▶ _Exercise prompt_: Look through the listing below for the string "Select". Show each line where it occurs.

▶ _Provided material_:
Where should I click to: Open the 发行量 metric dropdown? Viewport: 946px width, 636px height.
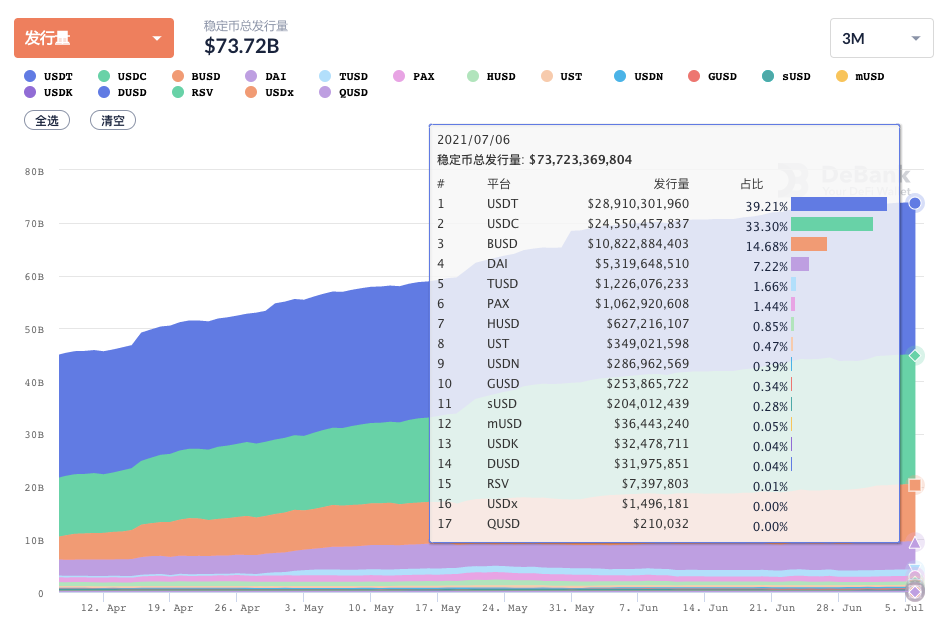pyautogui.click(x=93, y=38)
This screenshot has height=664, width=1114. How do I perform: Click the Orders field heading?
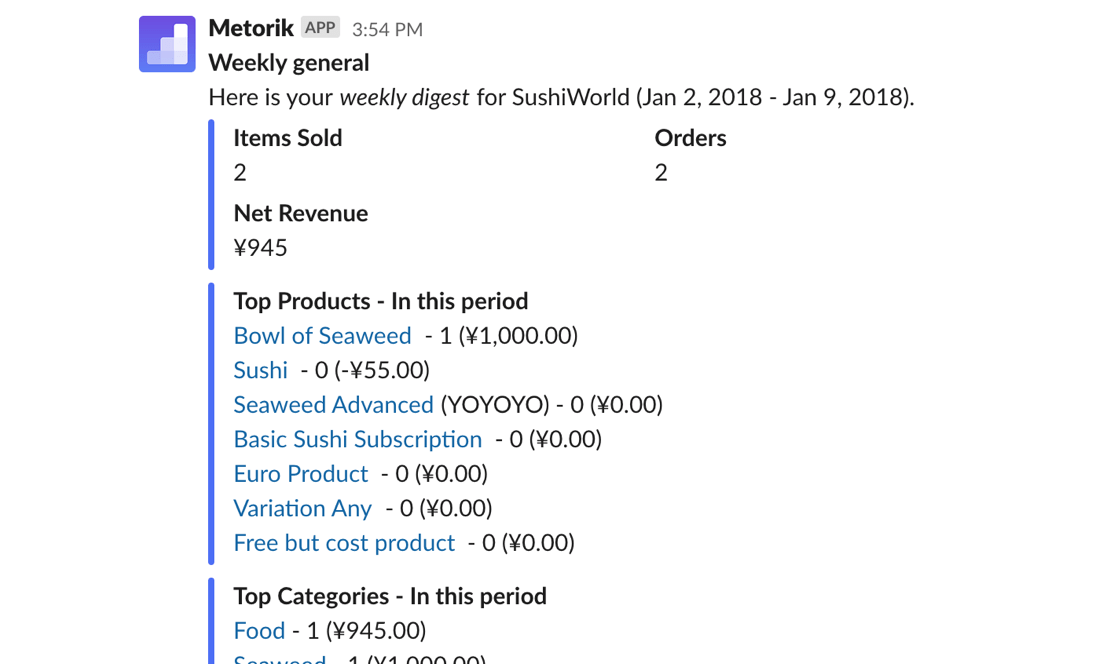click(x=690, y=138)
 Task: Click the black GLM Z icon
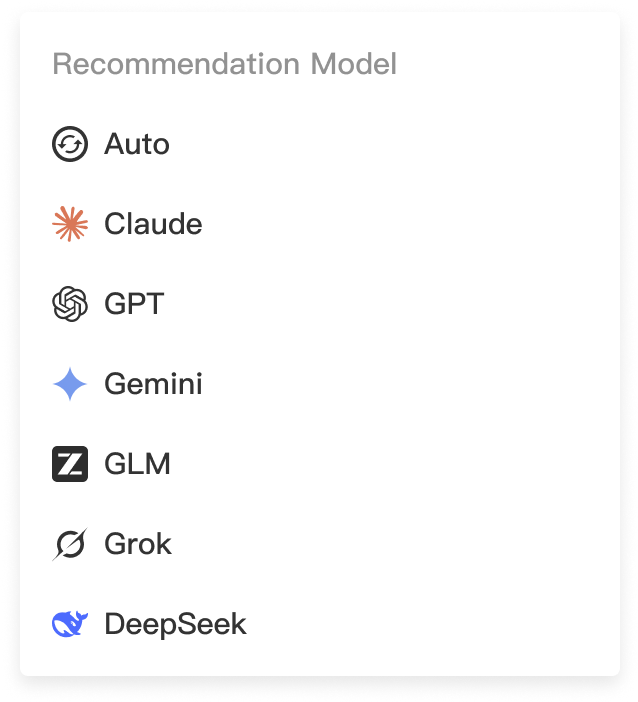70,464
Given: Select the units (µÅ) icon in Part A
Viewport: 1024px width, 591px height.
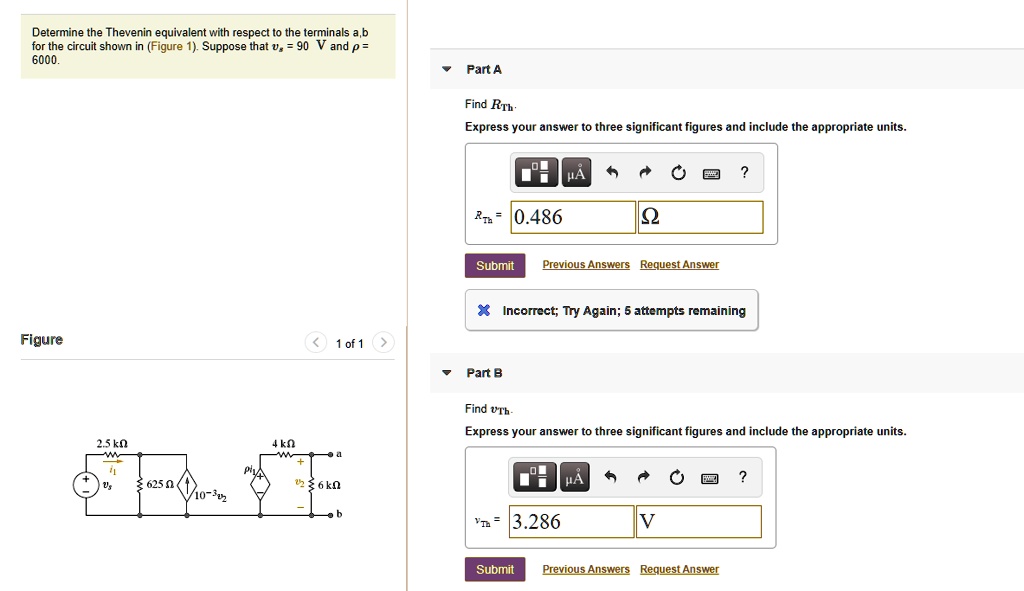Looking at the screenshot, I should click(x=575, y=171).
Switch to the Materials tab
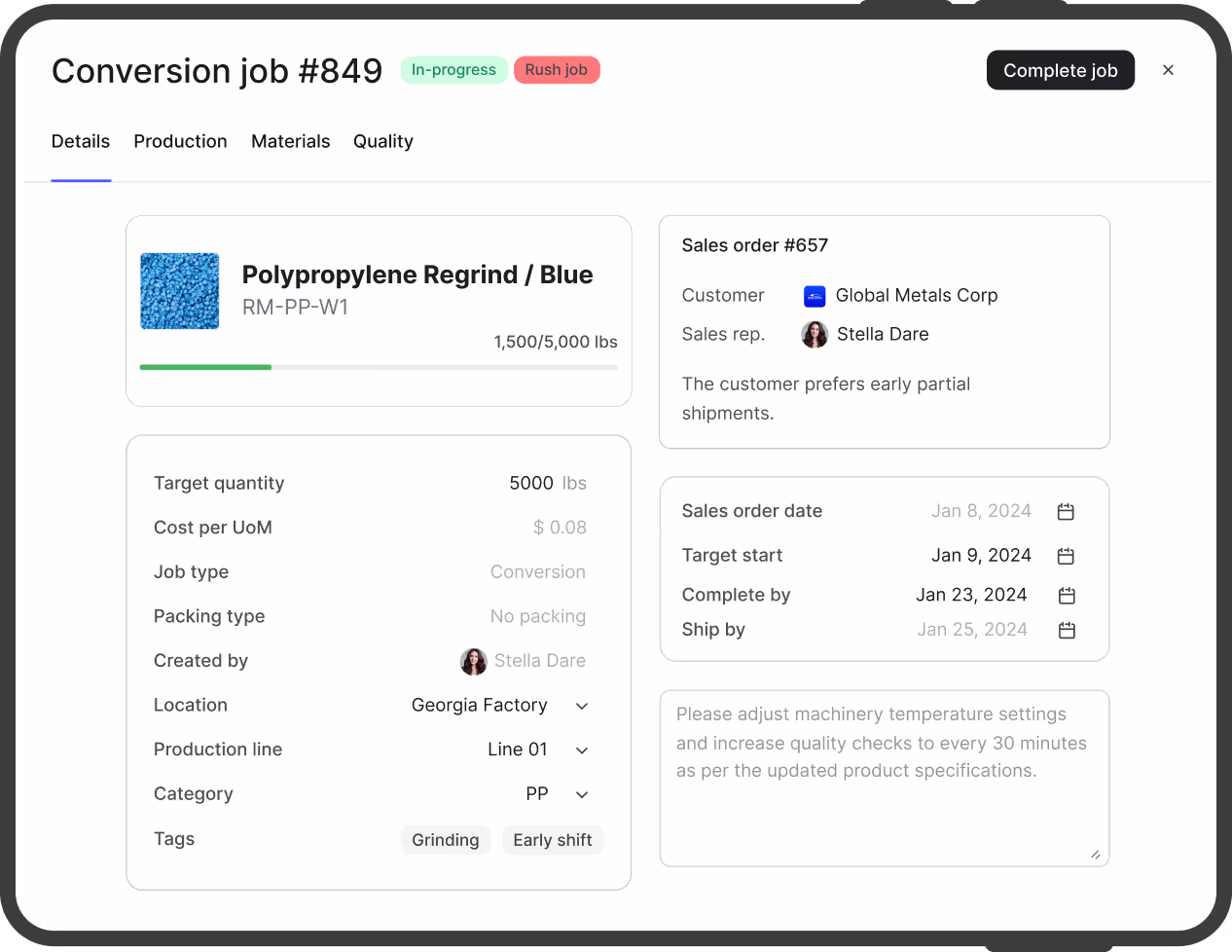 point(290,141)
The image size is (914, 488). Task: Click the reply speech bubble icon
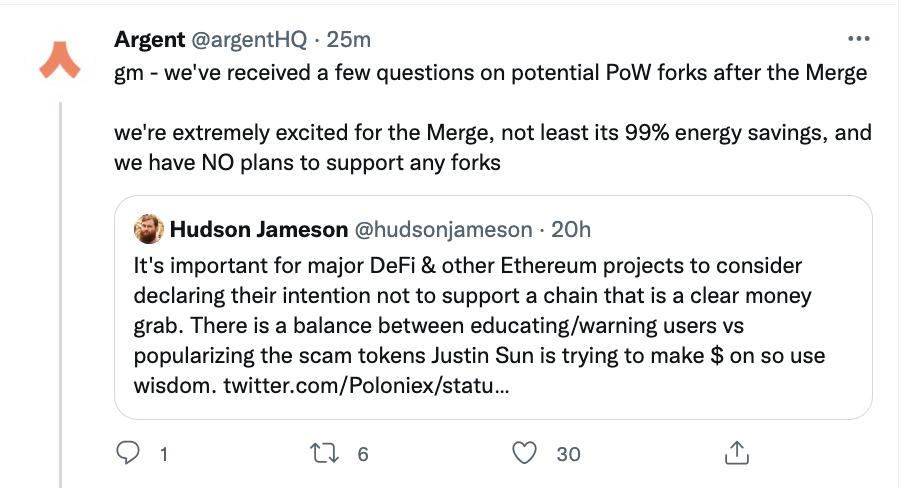tap(128, 453)
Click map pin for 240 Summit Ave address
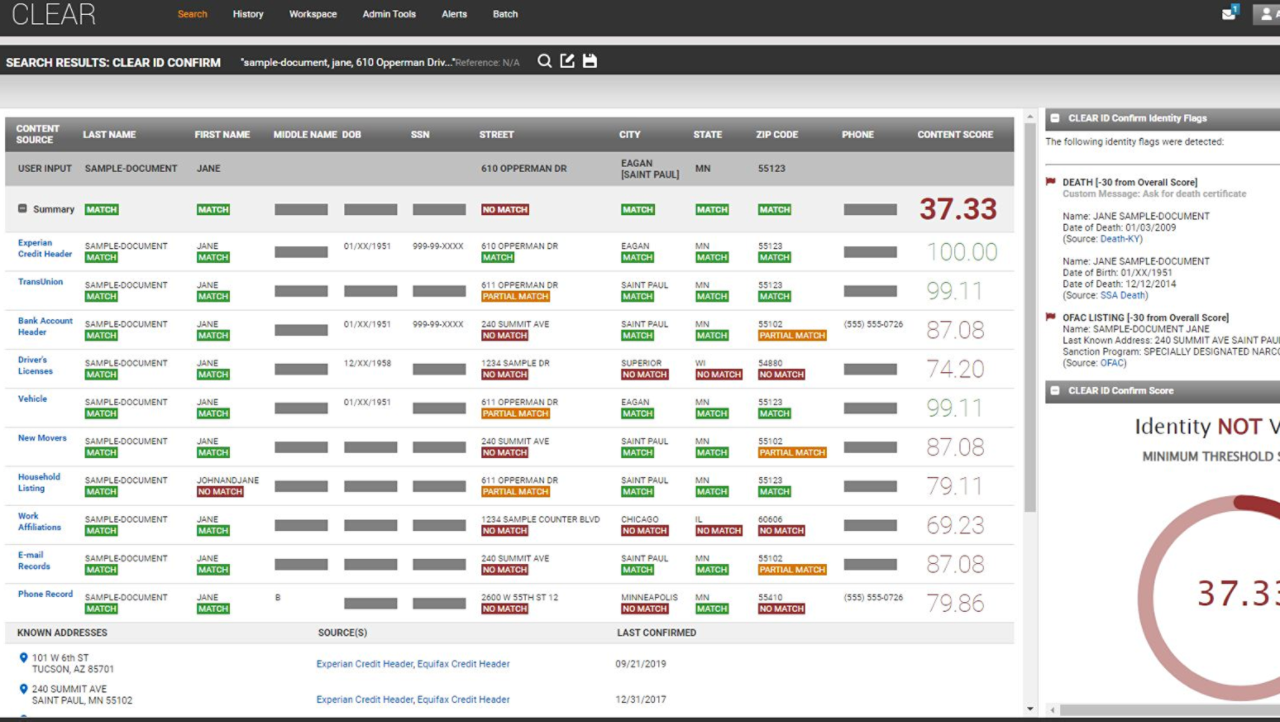This screenshot has width=1280, height=722. [24, 689]
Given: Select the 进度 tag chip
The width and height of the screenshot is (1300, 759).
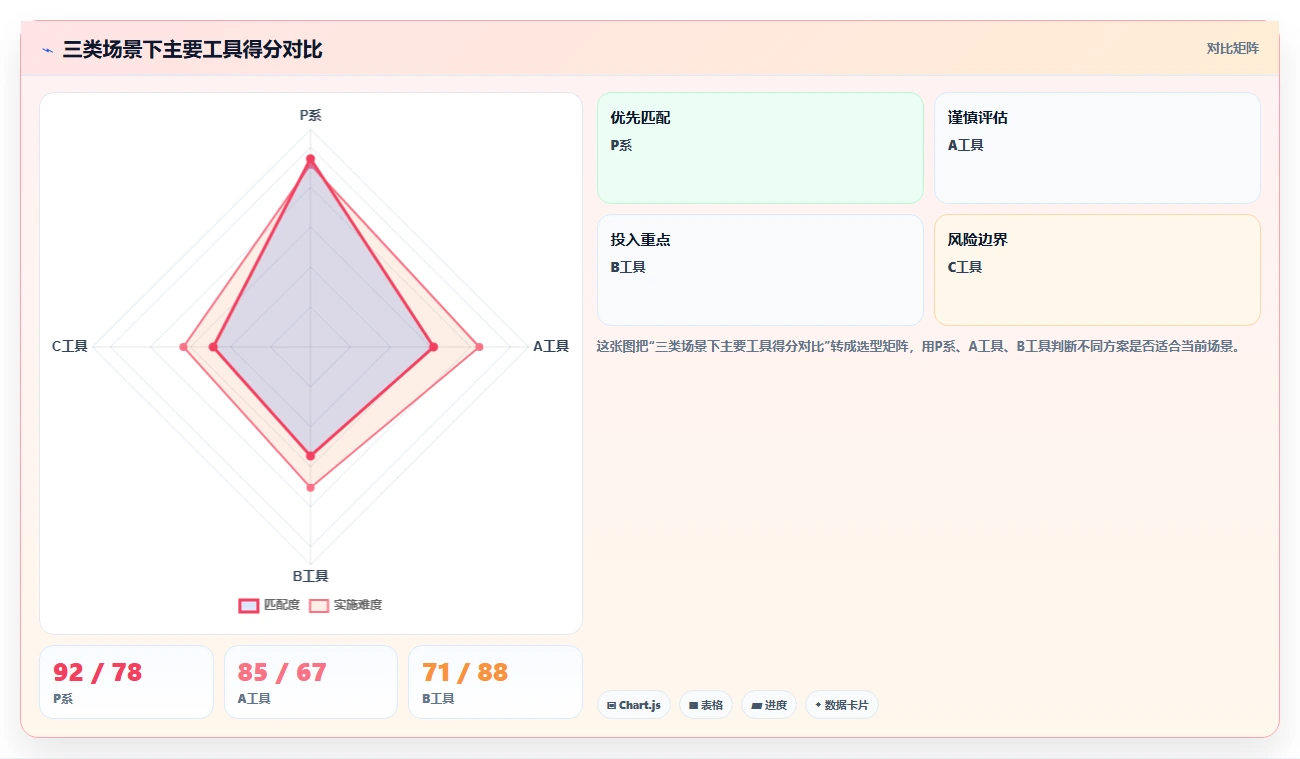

▶ _Answer space_:
Given: Select the units (µÅ) icon in Part A
Given: Select the 进度 tag chip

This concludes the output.